CSKA Moskow (9-0 now) 
Efes Pilsen (8-1)
Maccabi (7-2)
Barcelona (5-4)
Ulker (5-4) 
Climamio Bologna (7-2)

Ulker and Barcelona have same problem. They still dont find their balance in games. Sometimes they lose their "team play".

Efes Pilsen and CSKA play with high level team discipline. 

Climamio is a good team. A lots of good players. But lack discipline sometims. Like last Efes match. Efes increase team play and defance every minute in game but Climamia couldnt reach Efes level of strength in defance.

CSKA,Efes and Maccabi sometimes play like unstopable team with defance and offence.

I dont see any rival for them for championship.


----------



## AMR (Oct 5, 2003)

If they recover of injuries, I'd add Real Madrid. They aren't going to win the Euroleague this year, but I have to admit that they have been better than Barcelona.
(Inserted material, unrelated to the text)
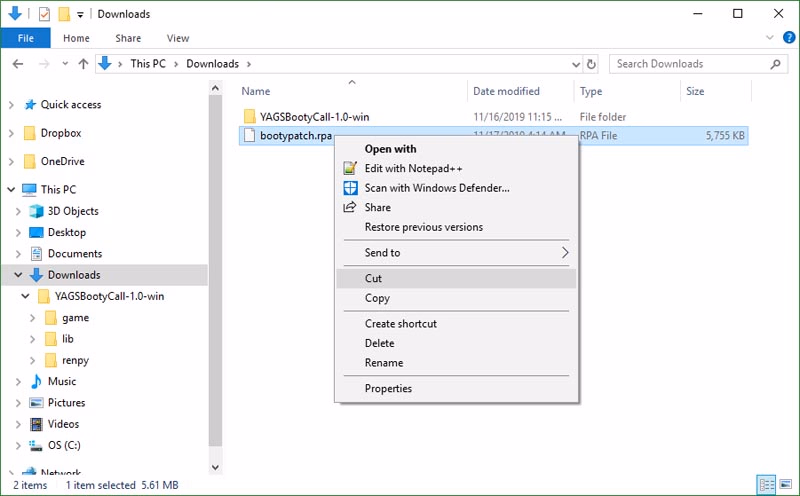Sort by the Date modified column
The height and width of the screenshot is (496, 800).
(x=506, y=91)
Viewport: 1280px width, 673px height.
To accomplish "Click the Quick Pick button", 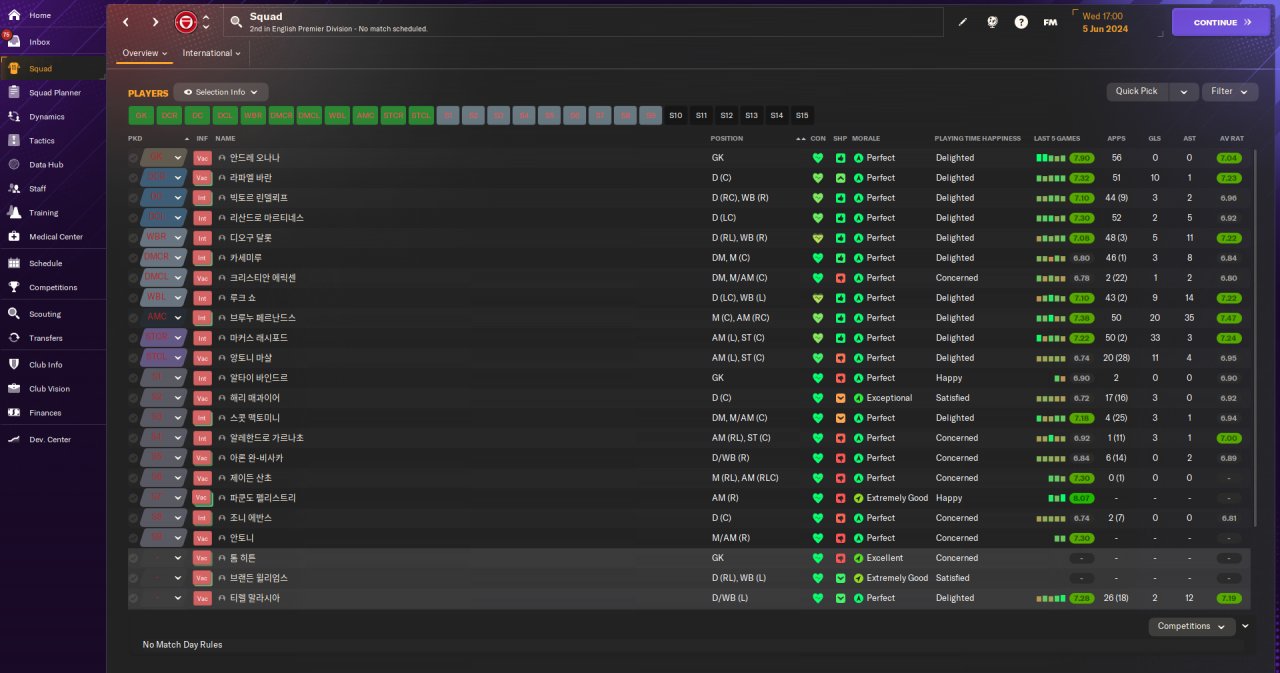I will 1137,91.
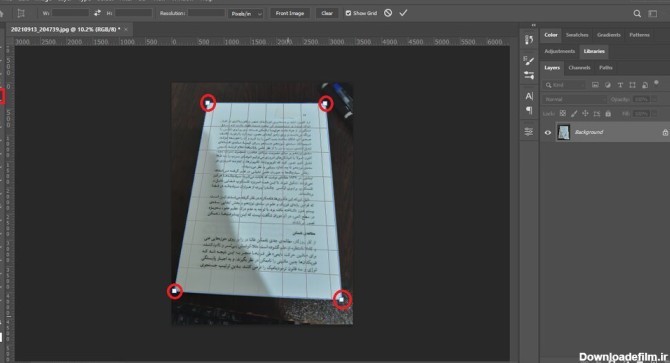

I agree with you in that CSKA, Maccabi and Efes can be unstoppable.


----------



## TigerL (Jun 13, 2004)

Great thread. Mine are naturally C.S.K.A, Maccabi, and I'll add Montepaschi Siena- a great team, legitimate F4 one imo- and for now either Efes or Climamio. I think in future, in the money time of Top 16, things can change... Barca might improve with her new center, and "weaker" teams may surprise, like it happens many times.


----------



## mrn-LT (Apr 24, 2004)

CSKA,Maccabi,MdP and Efes Pilsen


----------



## Projected (Dec 10, 2004)

CSKA, Maccabi, Climmamio and I can't decide between MPS and Efes.


----------



## ChitwoodStyle (Oct 9, 2003)

CSKA, Maccabi, Bologna, and i don't know for the last spot, i wish it would be Barca, but they don't look any good lately, they have been playing very bad.


----------



## Toxicity (Jul 21, 2004)

CSKA and Maccabi aren't unbeatable... but they are the 2 main favorites for F4...

MPS Siena has the potential to be at the same level but not the chemistry yet...

Other favorites are Barcelona, Climanio and Efes Pilsen...


----------